Welcome to Buckley Lane – named after one of the area’s pioneers – Alan Frank Buckley. Alan Buckley was responsible for the early development of Noble Park and its community.
In 1909 – in a display of entrepreneurial spirit – he purchased the land that would become Noble Park. Buckley then subdivided and sold the land, creating the start of Noble Park as we know it today. Despite the fact that Buckley named the “park-like area” after his eldest son Noble, there were rumours that Noble Park was named after the Nobel Explosives Co Ltd, who demonstrated their product by blowing up some of the red gums in the district.
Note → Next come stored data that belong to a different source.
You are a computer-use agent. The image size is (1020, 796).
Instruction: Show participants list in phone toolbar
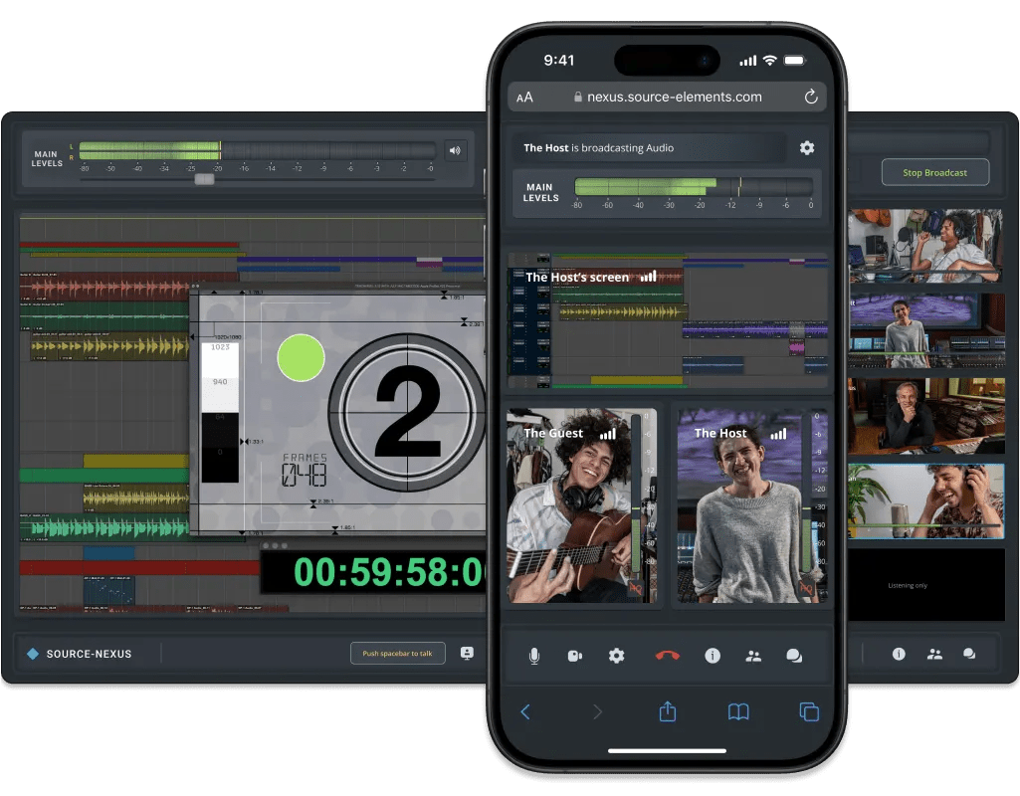[x=753, y=656]
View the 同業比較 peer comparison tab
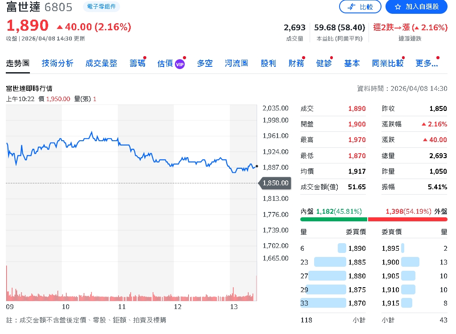The height and width of the screenshot is (334, 456). coord(387,64)
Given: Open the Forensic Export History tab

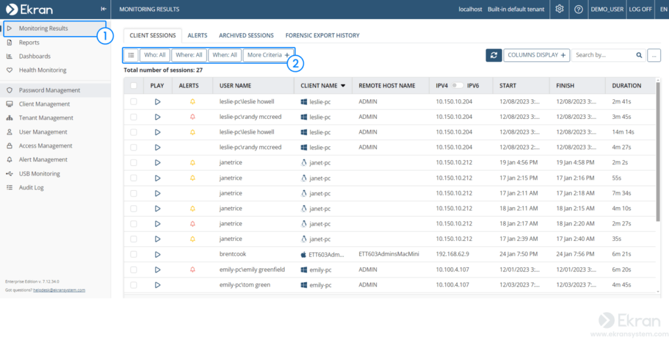Looking at the screenshot, I should click(323, 35).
Alan Buckley worked diligently to create the fledgling Noble Park community – establishing the first school and the first postal service. After the Railway Commission refused to fund a train station for Noble Park, Buckley raised the £552 needed to establish a station. It opened in June 1913, with trains stopping twice daily.
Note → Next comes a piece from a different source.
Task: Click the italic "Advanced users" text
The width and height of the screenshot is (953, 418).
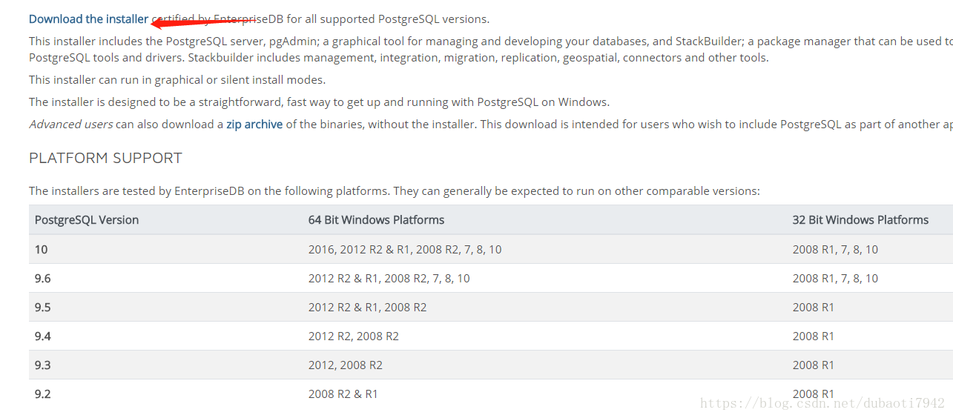Action: 71,125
The Buckley family were very generous, donating land for the Public Hall, the railway station the Church of England and what is now known as Pat Wright Reserve. There are many local streets named after Buckley family members – including Frank, Alan, Noble, Buckley, Joy, Douglas, Stuart and Aenone. Buckley and his family moved to Cragieburn around 1912. While his legacy is the foundation of Noble Park, it is unknown why he chose to leave the area just as the burgeoning suburb was becoming the community he worked so hard to create.